Cleveland, OH–The current economic restructuring, or peristroika, presently taking place in the Soviet Union, represents a large-scale, naturalistic experiment in the relationship between environmental engineering, individual behavior, and the products of that behavior, according to Cleveland State professor Richard F. Rakos.

The old socialist system was ineffective because control was done centrally, and because the primary goal was increased production. Power was reserved for the elite of the Communist Party, according to Rakos. The ultimate goal of Peristroika, said Rakos, who made his comments at the recent meeting of the Association for Behavior Analysis, is to increase the efficiency of material production while maintaining the essential elements of socialist society in the Soviet Union. If it is to work, Peristroika will depend first on the success of glasnost and second, upon improved international cooperation.

Glasnost, or openness, has been heralded by western leaders as signifying the death of socialism. Professor Rakos warned, however, that is not the case. Rather, Glasnost merely signifies the recognition that people must be directly involved in that which they own (for example, the country’s resources).
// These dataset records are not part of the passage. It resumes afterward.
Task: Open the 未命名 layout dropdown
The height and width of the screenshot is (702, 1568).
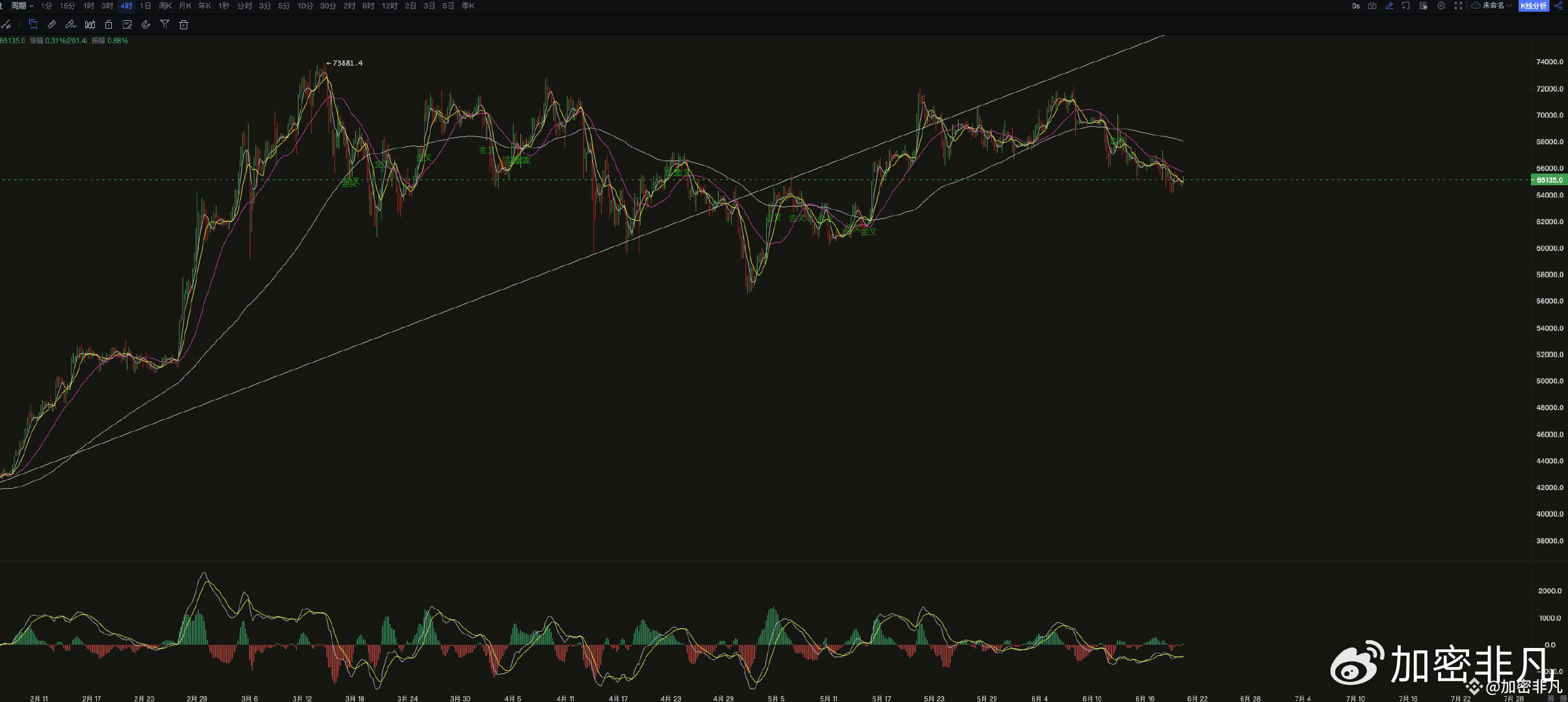Action: pyautogui.click(x=1492, y=6)

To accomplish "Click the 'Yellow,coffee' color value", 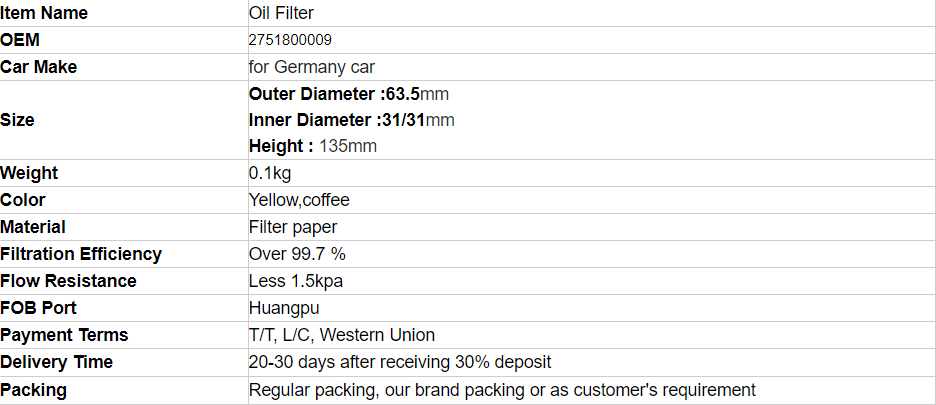I will [x=299, y=200].
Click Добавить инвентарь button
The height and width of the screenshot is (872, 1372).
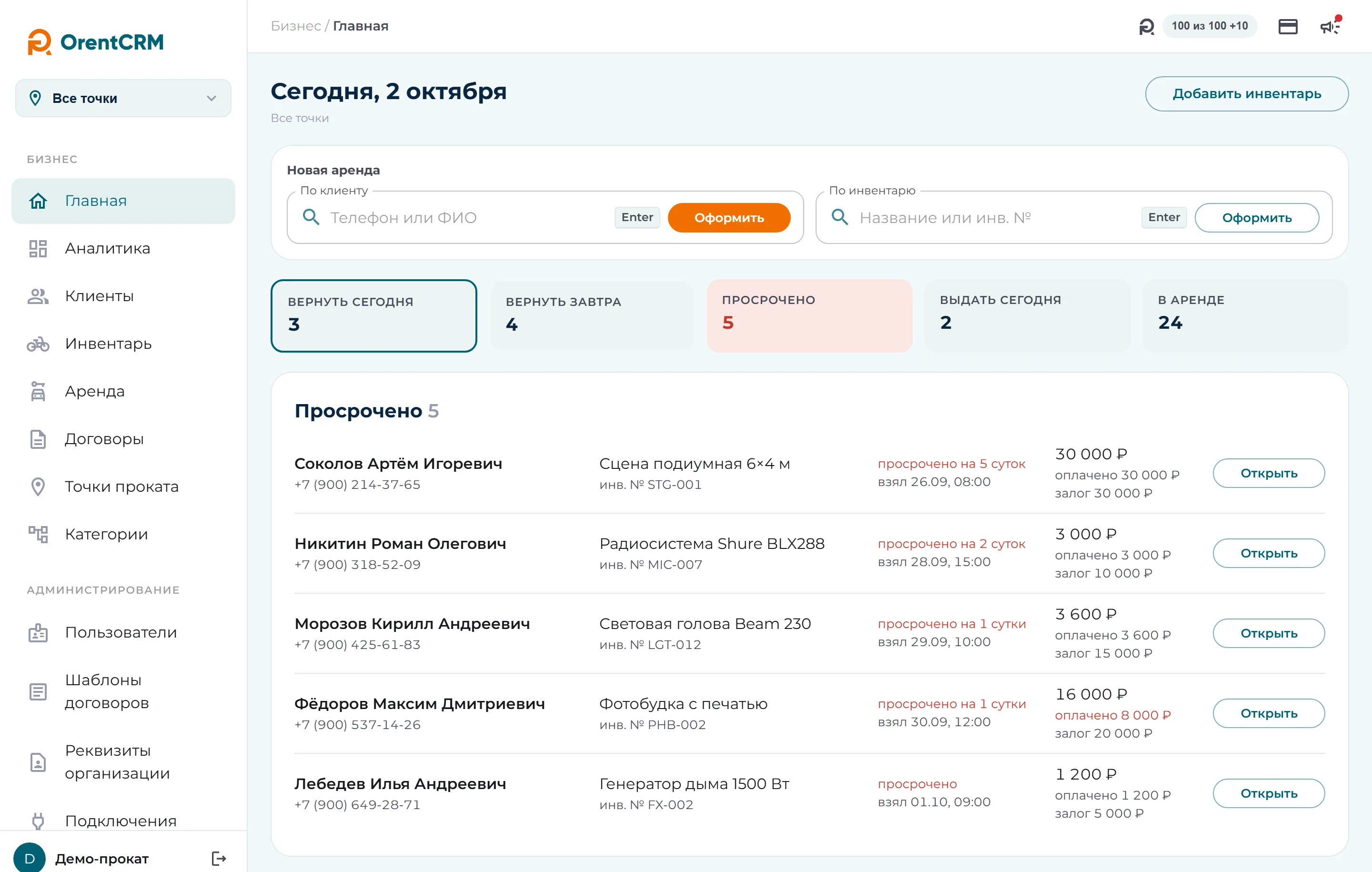pos(1246,93)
Glasnost also recognizes that people must be able to emit controlling and counter-controlling responses within their environment so that effective discrimitive stimuli are established and potent reinforcers are selected.

Rakos pointed out that under the old socialist system the Soviet Union’s bureaucratic interests resisted changes that would have had widespread benefits, if those were potentially disadvantageous to a sub group, such as a ministry. Thus, technology was underutilized, efficiency was meaningless because an enterprise that lost money or produced useless goods was bailed out by the state, and workers got paid independent of the quantity and quality of output. These conditions resulted in a cycle of shortages of desired goods, lackadaisical management in work forces, money as a rather weak reinforcer (there was very little to spend it on), and little value in work even if it was rather weakly related to the acquisition of money.

Glasnost represents an effort to enhance worker’s self-management so as to produce feelings of ownership. One example of that is election of managers on Soviet collectives, in contrast to its western use to elect political leaders.

Glasnost thus provides the discrimitive stimuli to prompt controlling and counter-controlling responses which produce a variety of positive reinforcers.

The second requirement for the success of Peristroika is increased international cooperation. Up to now the Soviet Union’s isolation has resulted in too many resources allocated to armament production and too little international cooperation so as to maximize reinforcers for everyone. More international cooperation can produce hard currency, raw materials, scientific knowledge, technological sophistication, and other factors that will add to the reinforcers for individual citizens in ways that will tend to keep them working, producing high quality consumer and social goods.

Perhaps ironically, Rakos feels that all of this can result in a partial success for socialism, However, it is clear that moral incentives will only be conditioned through direct experience with material and social reinforcers, and not through the proclamation of various rules, slogans, and propaganda.